Data collected by editors at Oxford Dictionaries revealed a huge increase in usage of the word in 2017 compared with 2016. The British election called by Prime Minister Theresa May in early June is believed to have caused a spike in usage. Britain saw a huge turnout of young voters hoping to make an impact as they rallied behind Labour Party leader Jeremy Corbyn. The Guardian and other publications dubbed their collective actions a “youthquake.”
The word “youthquake” may be the winner for 2017, but it is not new. It was coined in 1965 by Vogue Editor Diana Vreeland, who used it to highlight changes young people drove in the fashion and music industries.
Despite having deep political and cultural roots in 2017, the winning word was met with a wave of skepticism on social media.

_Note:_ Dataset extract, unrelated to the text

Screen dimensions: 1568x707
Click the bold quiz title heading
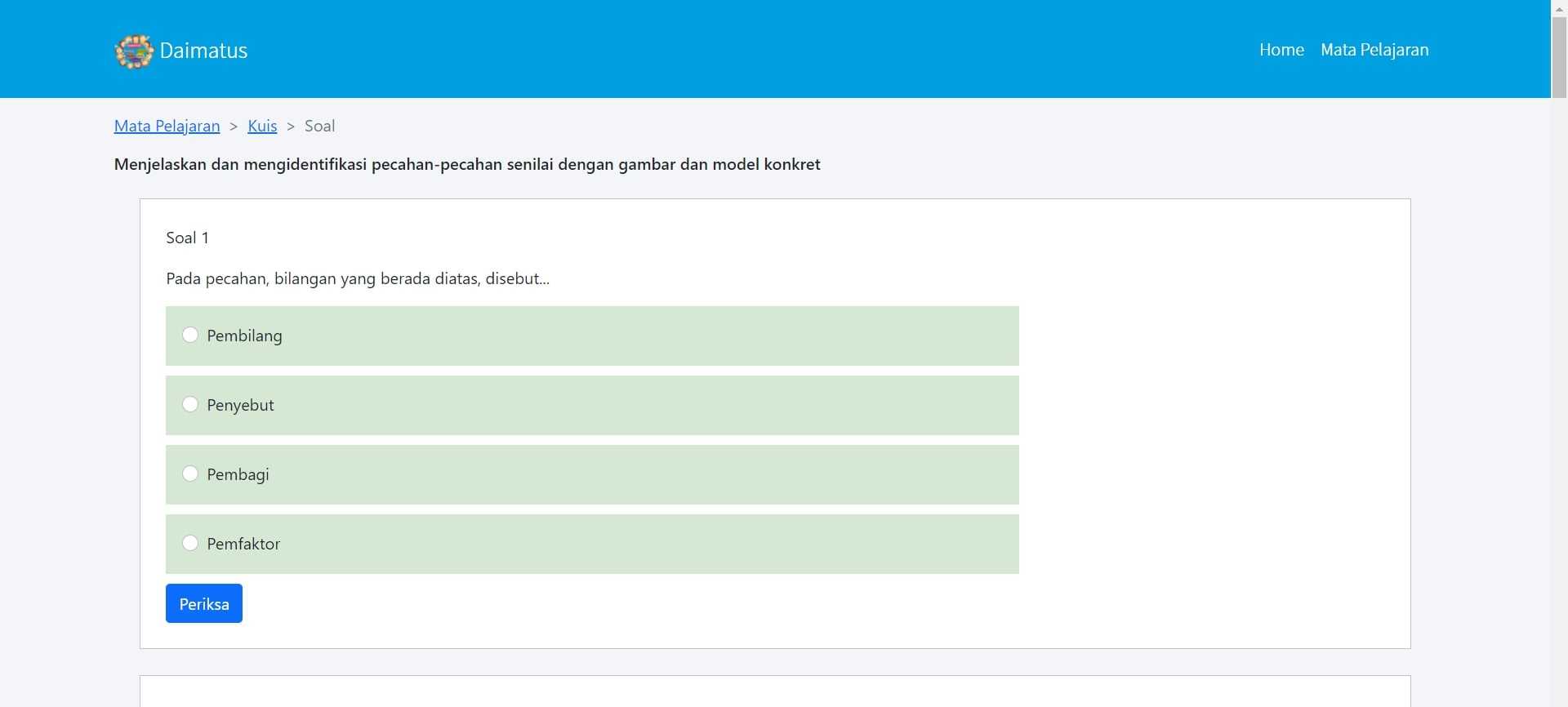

“I run a charity for young people. This is not a word that I have ever heard used. Anywhere. By Anyone. ,” tweeted Ruth Ibegbuna, chief executive of a youth leadership and social change organization in Britain.
“So, 'Youthquake' is Oxford English Dictionaries word of the year. Never heard it being said, no idea what it means ... must have missed the memo on this one,” wrote another baffled Twitter user.
While some mocked the winning word, others pointed out that “youthquake” was the title of a 1985 album from British pop group Dead or Alive.
So how exactly is the word of the year decided?
The Oxford Dictionaries Word of the Year, selected annually since 2004, is a tradition many look forward to. Winners are picked for their “lasting potential as a word of cultural significance.”
“We try to choose a word that reminds us about where we've been,” said Casper Grathwohl, president of the Dictionaries Division. “Sometimes, our choice is serious, other times playful.” Each year, the winning word is expected to reflect the mood or ethos of the past 12 months.
“ ‘Youthquake’ is not an obvious choice,” Grathwohl wrote in a blog post. He added that the word has “yet to land firmly on American soil, but strong evidence in the U.K. … calls it out as a word on the move.” Oxford Dictionaries states that the political word offers a beacon of hope after a “difficult and divisive year.”
Just two years ago, Oxford sparked controversy after selecting “pictograph.” Many were confused that the word of the year was not a word but an emoji — the face with tears of joy, to be precise.
Other words that made this year's shortlist include: milkshake duck, white fragility, unicorn, kompromat, broflake, newsjacking, gorpcore and antifa.
Past winners include post-truth (2016), vape (2014) and selfie (2013).